免疫チェックポイント阻害剤(ICIs)による免疫関連肺炎(irP)において、ステロイド治療後の再発にして調査した結果・・・
- irPの再発率は39.3%(高い?)。
- 放射線画像で「器質化肺炎(OP)パターン」がある患者は、irPが再発しやすい(HR = 3.17, p = 0.007)。
- ICI開始からirP発症までの期間が100日以上の患者は、再発リスクが高い(HR = 2.61, p = 0.048)。
- 初期のプレドニゾロン療法の効果や血液検査所見は、再発リスクと関連しなかった。
- ICIは近年のがん治療において進歩をもたらしましたが、それに伴い免疫関連有害事象(irAEs)が増加しております。
- 中でもirPは頻度が高く、重症化しやすいため、特に重要視されています。
- irPの標準治療はコルチコステロイドですが、10~40%の患者で再発が報告されており、再発時には追加のステロイドや免疫抑制剤が必要となります。
- つまり、irPの再発はがん治療の遅延や中断につながるリスクになります。
- しかし、どのような患者がirPを再発しやすいのかについて、確立されたエビデンスは存在しません。一部の後ろ向き研究では、「プレドニゾロン換算で15 mg/日未満の投与が4週間未満で終了すると再発リスクが上昇する」との報告がありますが、十分な根拠とは言えません。
- この研究では、この研究グループで過去に実施された前向き第II相試験の長期追跡データを解析し、irPの再発リスク因子を特定することを目的としています。
先行研究の論文は<こちら> - 特に、6週間のプレドニゾロン漸減療法を受けた患者における再発率を評価し、どのような因子が再発に関与しているのかを明らかにすることが研究の中心となっています。
- 「どんな患者がirPを再発しやすいのか?」— その答えを、最新の研究結果とともに詳しく勉強していきます!
研究の背景と目的
- 免疫関連肺臓炎(irP)は、免疫チェックポイント阻害剤(ICI)による免疫関連有害事象(irAE)の中でも特に重要なものの一つである。
- irPはコルチコステロイド治療後に再発することが多く、がん治療の継続に影響を及ぼす。
- しかし、irPの再発リスク因子は明らかになっていない。
方法
- 本研究は、第II相試験の追跡解析であり、56名のグレード2以上のirP患者を対象に行われた。
- 患者は1 mg/kg/日の経口プレドニゾロン療法を6週間受けた。
- Fine–Gray検定を用いて、患者背景、血液検査所見、プレドニゾロン療法の反応性などの臨床因子とirP再発の関連を解析した。
結果
- 56名のirP患者のうち、22名(39.3%)が6週間のプレドニゾロン療法後にirPを再発した。

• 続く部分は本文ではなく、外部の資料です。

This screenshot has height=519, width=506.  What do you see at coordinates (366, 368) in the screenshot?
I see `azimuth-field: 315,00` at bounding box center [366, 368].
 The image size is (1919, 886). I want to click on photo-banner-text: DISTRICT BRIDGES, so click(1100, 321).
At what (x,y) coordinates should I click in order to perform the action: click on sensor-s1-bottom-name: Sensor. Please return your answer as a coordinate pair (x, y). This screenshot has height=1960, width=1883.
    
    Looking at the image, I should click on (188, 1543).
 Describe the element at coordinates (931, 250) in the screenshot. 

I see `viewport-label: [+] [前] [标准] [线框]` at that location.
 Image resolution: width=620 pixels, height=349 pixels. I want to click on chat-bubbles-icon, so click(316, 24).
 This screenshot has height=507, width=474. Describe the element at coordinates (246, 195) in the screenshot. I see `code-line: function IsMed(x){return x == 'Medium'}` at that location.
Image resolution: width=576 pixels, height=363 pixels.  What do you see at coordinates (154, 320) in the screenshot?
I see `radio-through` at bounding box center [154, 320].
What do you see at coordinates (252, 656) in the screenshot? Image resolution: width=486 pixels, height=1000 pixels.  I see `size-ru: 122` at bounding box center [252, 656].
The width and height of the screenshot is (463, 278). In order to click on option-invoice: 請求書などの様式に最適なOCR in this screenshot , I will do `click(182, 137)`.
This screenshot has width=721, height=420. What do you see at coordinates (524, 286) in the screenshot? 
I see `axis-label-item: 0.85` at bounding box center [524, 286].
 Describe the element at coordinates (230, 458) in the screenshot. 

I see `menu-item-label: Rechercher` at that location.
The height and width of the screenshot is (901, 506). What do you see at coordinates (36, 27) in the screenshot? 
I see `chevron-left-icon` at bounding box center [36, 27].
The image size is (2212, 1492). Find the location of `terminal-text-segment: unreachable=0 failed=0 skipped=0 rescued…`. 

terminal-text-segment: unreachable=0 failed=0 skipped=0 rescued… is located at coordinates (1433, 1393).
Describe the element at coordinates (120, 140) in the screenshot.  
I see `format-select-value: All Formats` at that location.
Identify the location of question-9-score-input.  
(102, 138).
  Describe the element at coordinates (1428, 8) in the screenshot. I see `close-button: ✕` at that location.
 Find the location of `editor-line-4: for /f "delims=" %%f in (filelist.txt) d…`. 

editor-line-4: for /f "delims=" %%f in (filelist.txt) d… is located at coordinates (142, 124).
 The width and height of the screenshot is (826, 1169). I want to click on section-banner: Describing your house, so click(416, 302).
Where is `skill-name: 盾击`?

- 多変量Fine–Gray検定の結果、以下の因子がirP再発の有意なリスク因子であることが判明した。
- 放射線画像での器質化肺炎(OP)パターン(ハザード比[HR] = 3.17, 95% 信頼区間[CI] 1.37–7.32, p = 0.007)
- ICI開始からirP発症までの期間が100日以上(HR = 2.61, 95% CI 1.01–6.74, p = 0.048)
- 他の患者背景、血液検査所見、irPの重症度、プレドニゾロン療法への反応はirP再発とは関連しなかった。
結論
- 6週間のプレドニゾロン療法を受けたirP患者において、OPパターンおよび100日以上の発症期間はirP再発リスクと関連していた。
- これらのリスク因子を考慮することで、irPの管理に役立つ可能性がある。
- 本研究では、ICIによるirPの再発リスクを検討しました。6週間のプレドニゾロン治療後の長期フォローアップにより、「OPパターンを示すirP」と「ICI開始から100日以上で発症したirP」が再発しやすいことが明らかになりました。
- 再発したirPはすべて再治療により改善し、再発による死亡例がなかったことは重要な知見です。
- しかし、プレドニゾロン治療終了後の抗がん剤再開率は、再発群(45.5%)と非再発群(64.7%)の間で有意差はなかったものの、再発群の方がやや抗がん剤治療再開率が低い傾向がみられました。有意差がでなかったのは、この研究のサンプルサイズが小さかったことが影響していたのではないかと推測されます。
- この傾向が将来的な大規模研究でも確認されれば、irPの再発そのものががん治療の継続を妨げ、最終的に予後に影響を及ぼす可能性があると考えられます。そのため、irPの再発をいかに防ぐかが今後の課題となります。
- 今回の研究で明らかになった再発リスク因子を持つ患者では、標準的な6週間のステロイド治療では不十分である可能性が示唆されており、より長期のステロイド治療や慎重な管理が必要と考えられます。
- 再発リスクに応じた個別化治療を進め、患者が安全にがん治療を継続できるような管理方法を確立することが重要ですね。
- 私も明日からは、「OPパターンを示すirP」や「ICI開始から100日以上で発症したirP」について、抗がん剤治療の再開に支障をきたさない範囲で、初期のステロイド治療期間を6週間より長めに設定するなど、より慎重な対応を心がけたいと思います。